在构建智能体工具集的过程中,如何设计高效的动作空间始终是核心挑战之一。以Claude为例,其通过工具调用实现操作,开发者可通过bash、skills或代码执行等原语构建工具,但面对数十种潜在工具选项时,如何平衡功能覆盖与使用效率成为关键问题。这一过程如同为数学家配备解题工具:纸张虽基础但计算效率低,计算器提升速度却依赖操作技能,而计算机结合代码能力则能释放最大潜力。设计智能体工具的本质,正是为其匹配与其能力相适配的"计算设备"。
在Claude Code开发过程中,团队通过持续迭代优化工具设计。初期为提升启发式提问能力,曾尝试三种方案:首先在ExitPlanTool中添加问题参数,但导致计划与提问逻辑冲突;随后改用修改版Markdown格式输出问题,虽通用性强却缺乏稳定性;最终开发的AskUserQuestion工具通过模态框实现结构化交互,既确保多选项输出,又支持在SDK或技能中复用。这一工具的成功关键在于让Claude自然掌握调用时机,而非单纯追求技术完美。
随着模型能力进化,工具需求呈现动态变化特征。初代TodoWrite工具通过待办列表维持模型运行,但系统提醒反而限制了Opus 4.5等新版模型的灵活性。升级后的任务工具引入依赖关系管理和子智能体协调机制,将工具定位从"维持运行"转向"促进沟通"。这种转变印证了工具设计需随模型能力同步迭代的规律——当模型具备修改上下文能力时,固定式待办列表反而成为桎梏。

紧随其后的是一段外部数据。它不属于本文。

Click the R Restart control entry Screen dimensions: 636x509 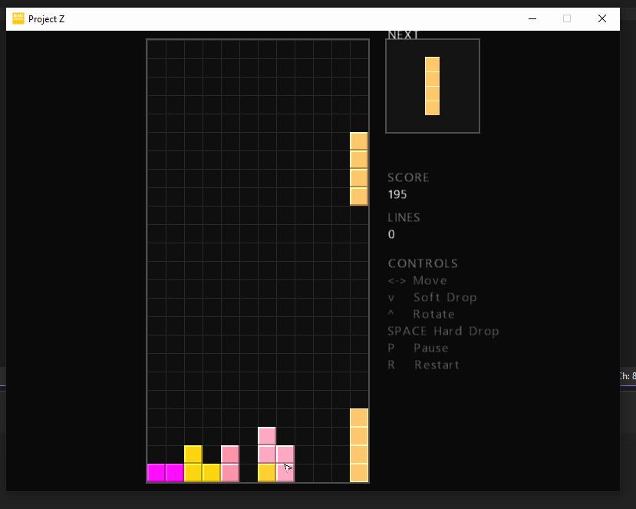pos(423,365)
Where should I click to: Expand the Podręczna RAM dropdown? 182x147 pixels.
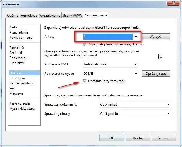[136, 64]
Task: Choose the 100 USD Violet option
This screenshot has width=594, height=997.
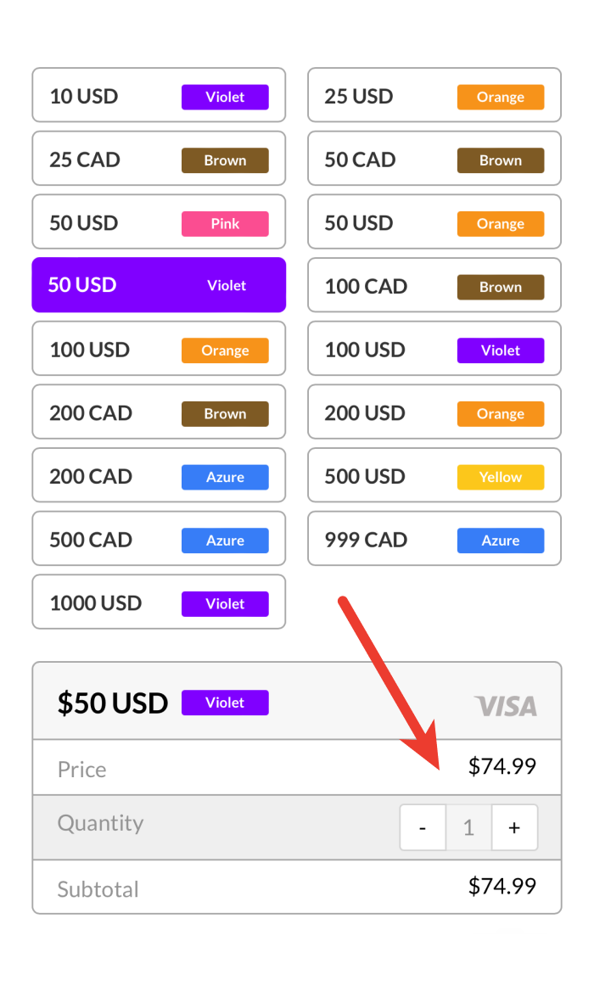Action: (x=434, y=350)
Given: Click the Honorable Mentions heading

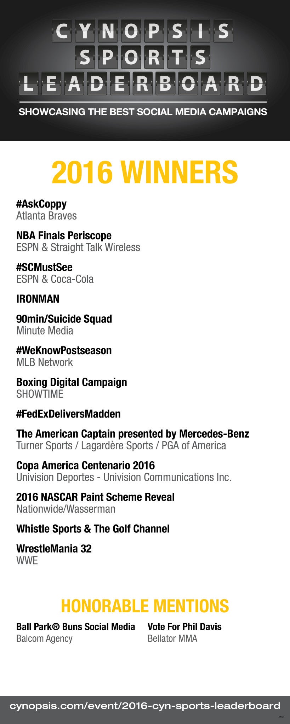Looking at the screenshot, I should pos(145,606).
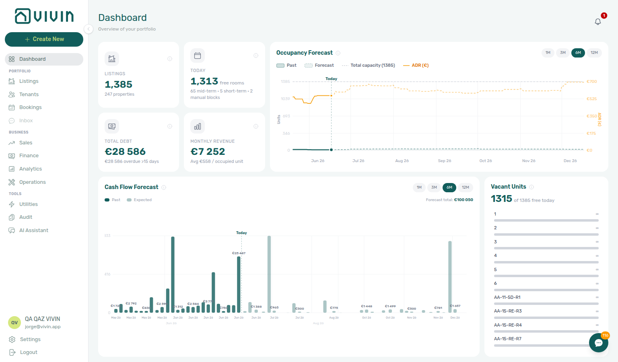Click the info icon on Listings card
The width and height of the screenshot is (618, 362).
170,59
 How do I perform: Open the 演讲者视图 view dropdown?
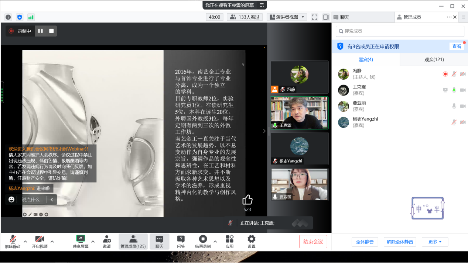click(x=287, y=17)
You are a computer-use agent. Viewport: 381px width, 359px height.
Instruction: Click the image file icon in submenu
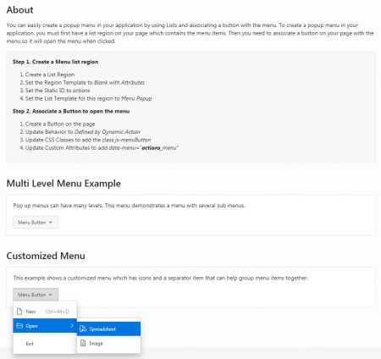tap(83, 343)
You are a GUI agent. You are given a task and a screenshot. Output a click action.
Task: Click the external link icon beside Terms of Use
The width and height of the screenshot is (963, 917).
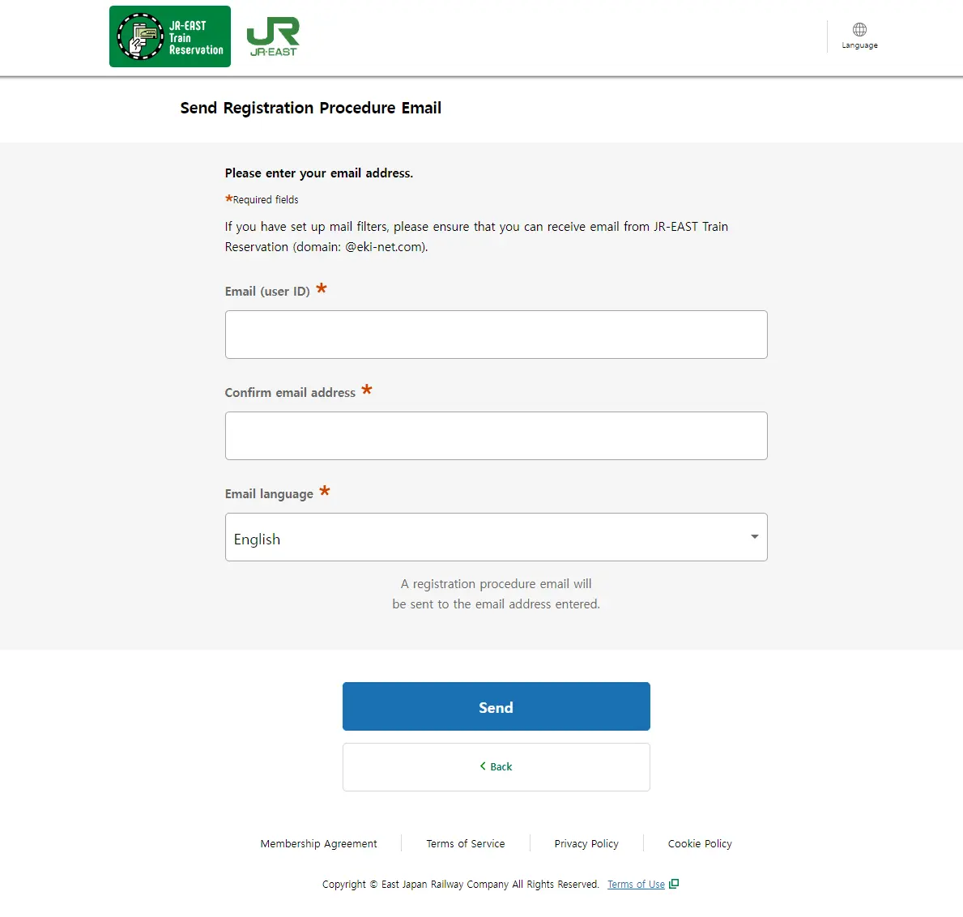(674, 884)
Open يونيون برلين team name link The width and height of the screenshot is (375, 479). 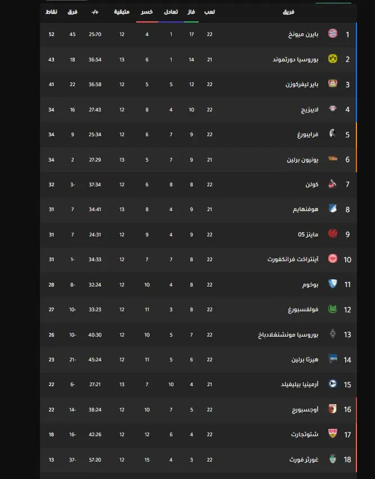point(302,160)
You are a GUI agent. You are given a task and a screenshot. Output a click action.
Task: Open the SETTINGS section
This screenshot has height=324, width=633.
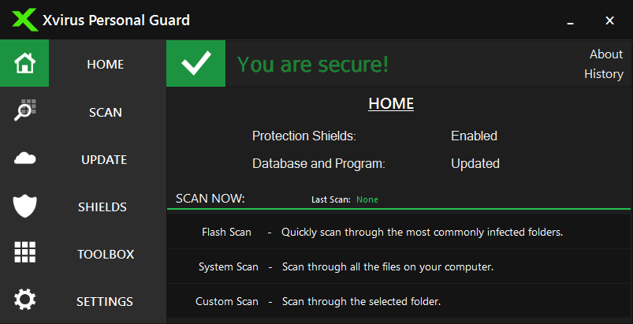[105, 301]

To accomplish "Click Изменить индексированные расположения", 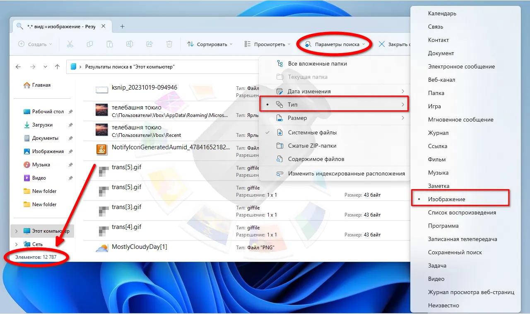I will (x=346, y=174).
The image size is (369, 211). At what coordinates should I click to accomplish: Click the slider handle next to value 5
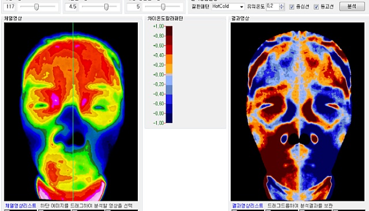point(163,7)
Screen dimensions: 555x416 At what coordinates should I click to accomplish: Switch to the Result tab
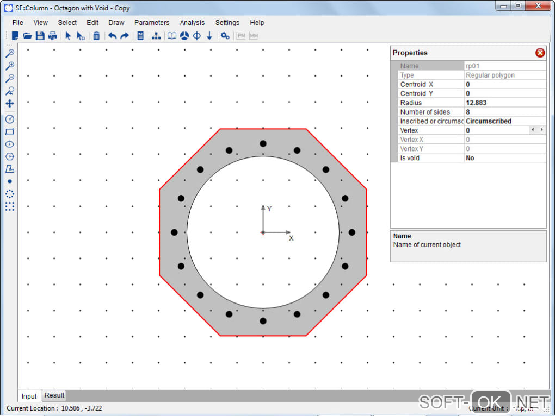pyautogui.click(x=54, y=395)
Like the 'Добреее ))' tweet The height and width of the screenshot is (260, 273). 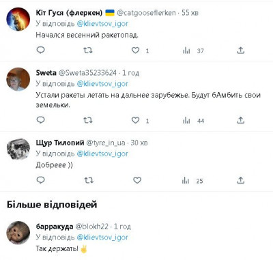[137, 180]
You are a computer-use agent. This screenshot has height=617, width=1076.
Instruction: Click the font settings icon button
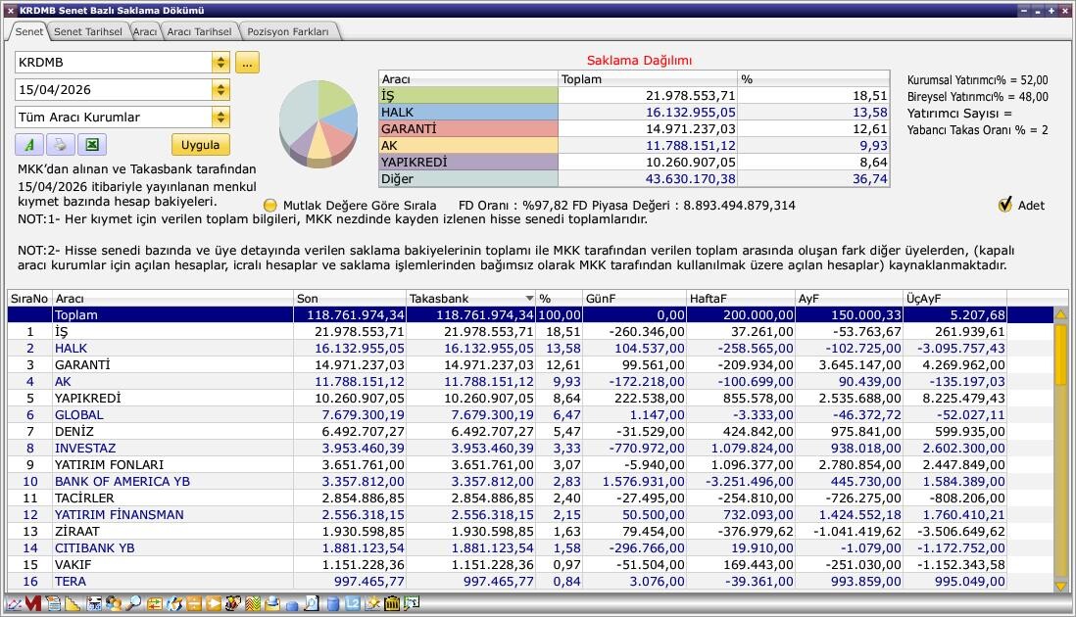[x=28, y=145]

搜索工具的演进路径更具启示性。早期RAG向量数据库虽能快速提供上下文,但存在环境脆弱性问题。引入Grep工具后,Claude获得自主搜索代码库的能力,配合技能系统实现的渐进式披露机制,使模型能通过递归探索构建多层上下文。这种从被动接收上下文到主动构建环境的转变,使Claude在一年内实现从简单文件检索到复杂嵌套搜索的能力跃迁。
面对工具膨胀风险,开发团队采用动态披露策略优化动作空间。针对用户对MCP配置等冷门问题的咨询,既未将冗长文档注入系统提示,也未开发专用工具,而是通过指南子智能体实现按需调用。该子智能体经过特殊训练,能精准定位文档关键信息并返回简洁答案,在保持主工具集精简的同时,将相关知识动态注入动作空间。这种设计使Claude Code在维持20个核心工具的情况下,仍能持续扩展功能边界。
工具设计本质是模型能力、任务目标与环境约束的三角平衡艺术。从启发式提问到自主上下文构建,从固定待办列表到动态任务协调,从全量文档注入到按需知识披露,Claude Code的演进轨迹表明:最优工具集永远处于流动状态。开发者需要持续观察模型行为、实验不同方案,在科学方法与艺术直觉的交织中寻找动态平衡点。